PROBLEM STATEMENT ▸
Repeat exactly, please, the lines that begin at the start of the listing and end at the line holding "Task: Open the".
========
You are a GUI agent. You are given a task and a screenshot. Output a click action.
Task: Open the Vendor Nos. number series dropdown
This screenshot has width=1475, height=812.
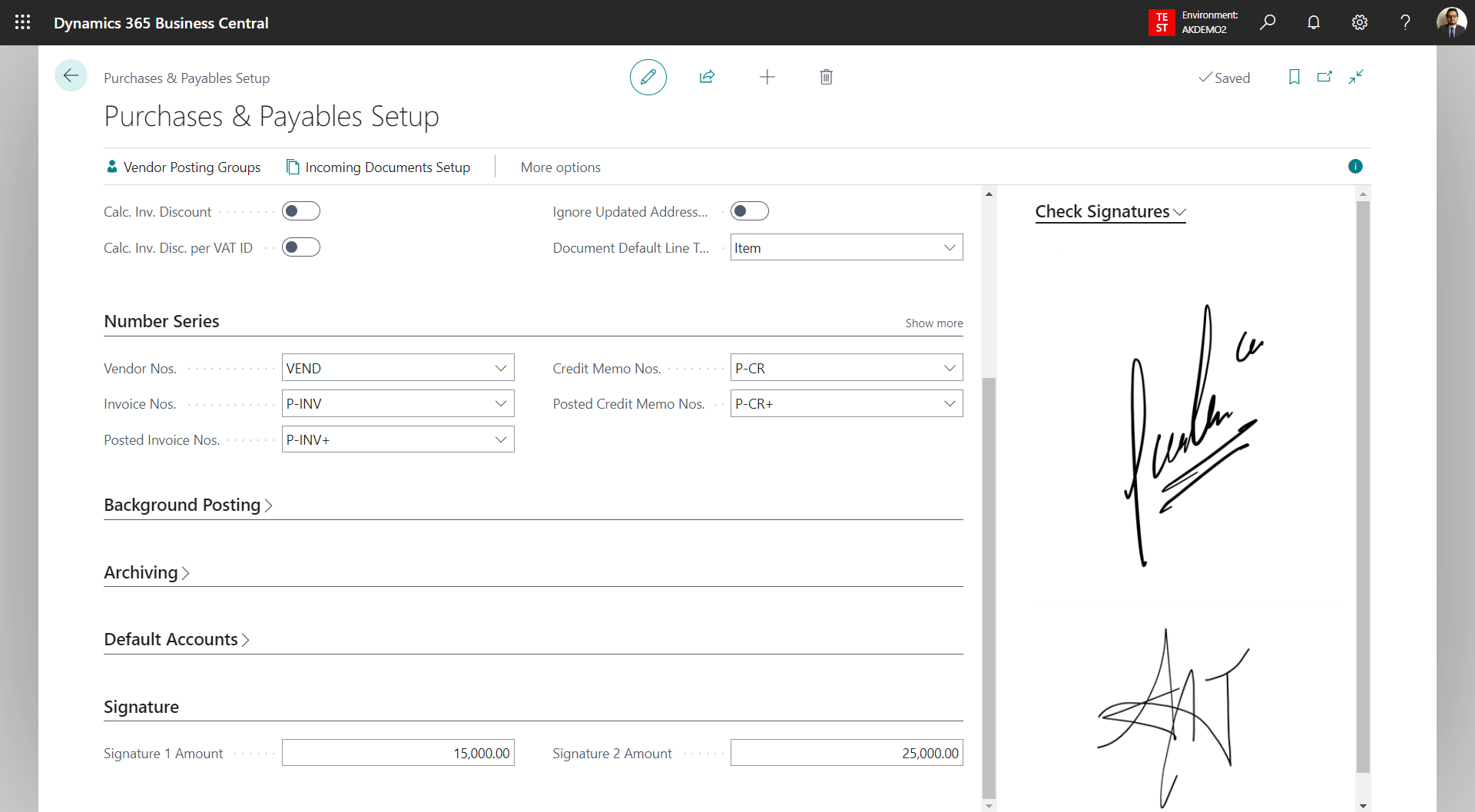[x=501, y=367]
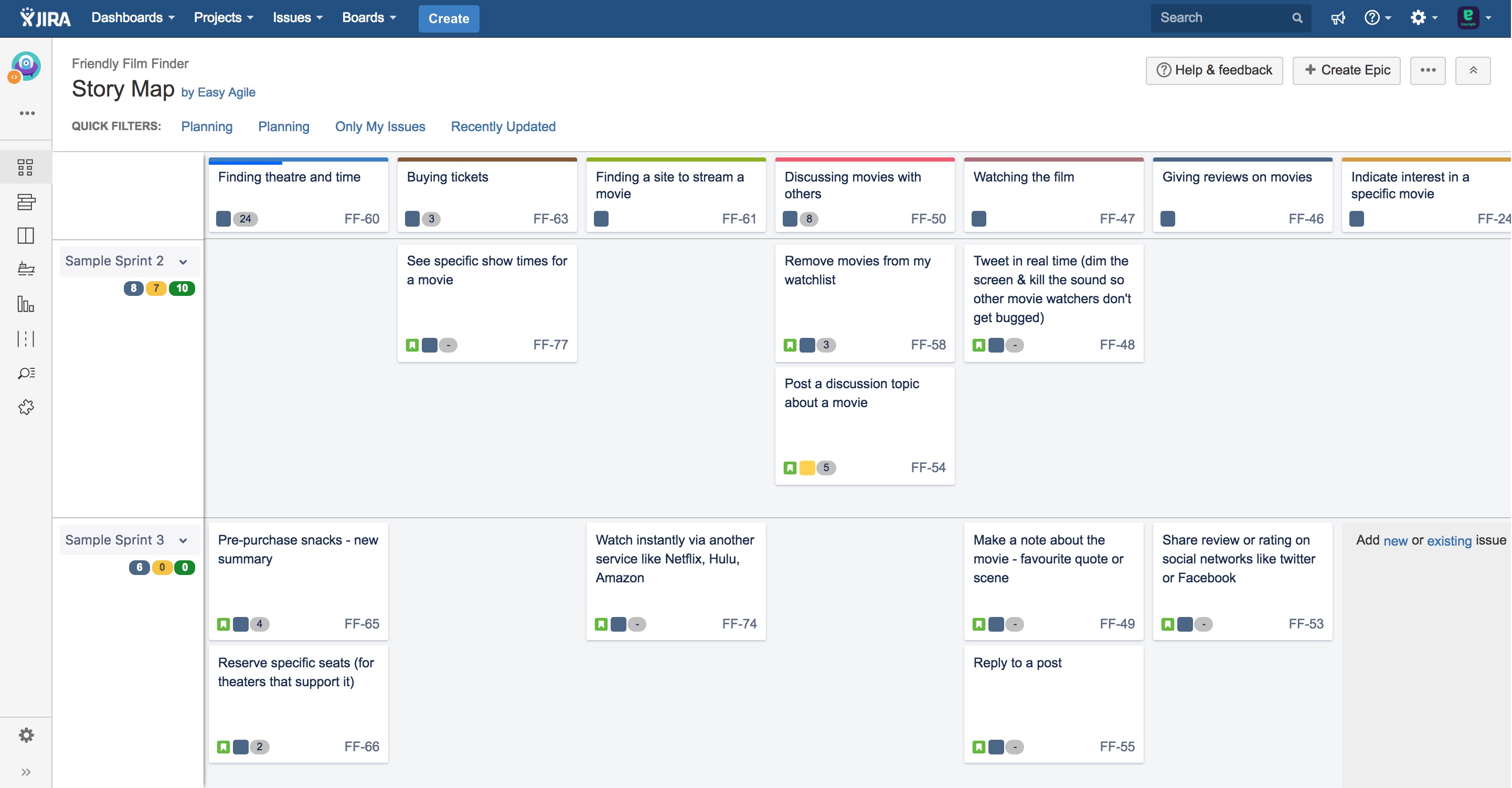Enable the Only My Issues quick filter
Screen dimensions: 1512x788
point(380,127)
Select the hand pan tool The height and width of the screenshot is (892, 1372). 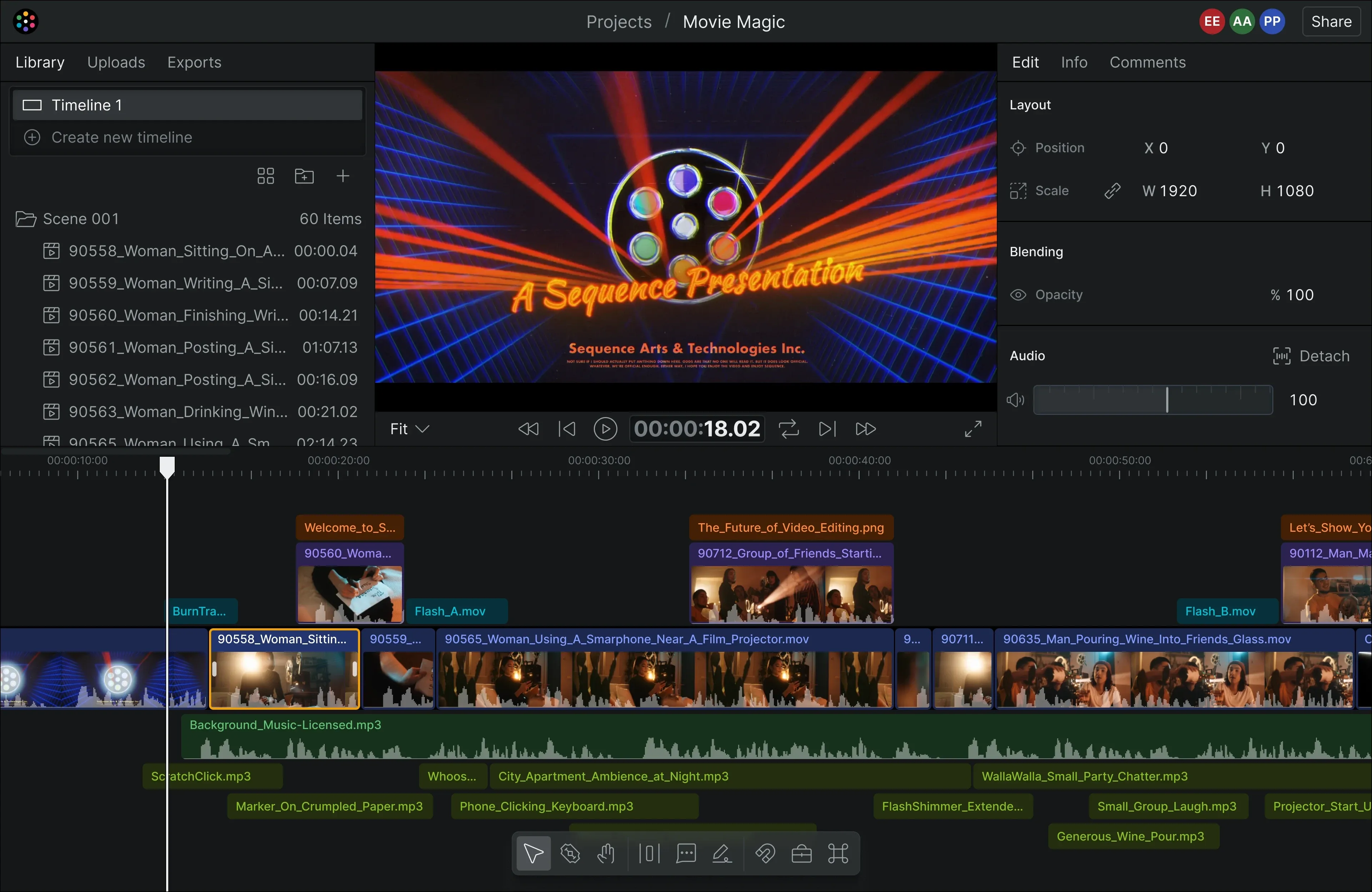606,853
========
OUTPUT ▸
You are a GUI agent. You are given a task and a screenshot. Output a click action.
Task: Open the Vendor Nos. number series dropdown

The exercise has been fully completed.